Items listed in a dataset:
=== Begin Enclosure ===
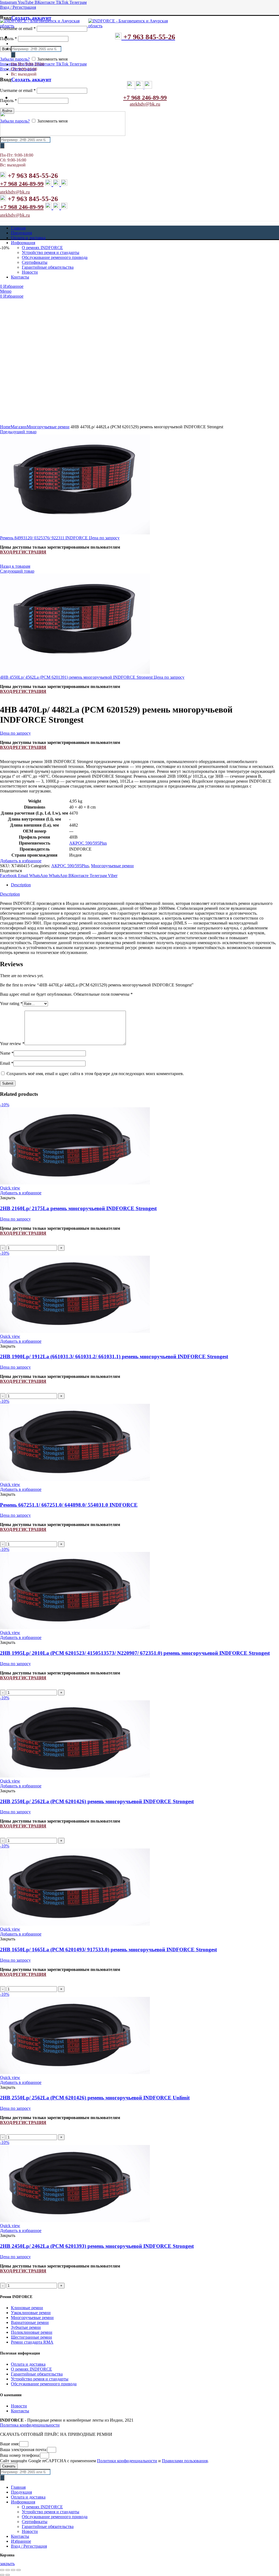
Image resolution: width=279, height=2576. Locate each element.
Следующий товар (17, 571)
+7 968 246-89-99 (145, 97)
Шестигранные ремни (31, 2337)
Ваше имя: (9, 2444)
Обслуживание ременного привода (44, 2383)
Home (5, 426)
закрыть (7, 2563)
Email (6, 1063)
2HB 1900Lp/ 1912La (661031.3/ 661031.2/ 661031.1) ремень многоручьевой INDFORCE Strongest (114, 1356)
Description (21, 884)
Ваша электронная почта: (23, 2449)
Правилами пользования (185, 2460)
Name (7, 1053)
=== End Enclosure ===
What is needed is an exact copy of the lines from the one containing "Следующий товар (17, 571)" through the final line of the data, both included, and nothing more.

Следующий товар (17, 571)
+7 968 246-89-99 (145, 97)
Шестигранные ремни (31, 2337)
Ваше имя: (9, 2444)
Обслуживание ременного привода (44, 2383)
Home (5, 426)
закрыть (7, 2563)
Email (6, 1063)
2HB 1900Lp/ 1912La (661031.3/ 661031.2/ 661031.1) ремень многоручьевой INDFORCE Strongest (114, 1356)
Description (21, 884)
Ваша электронная почта: (23, 2449)
Правилами пользования (185, 2460)
Name (7, 1053)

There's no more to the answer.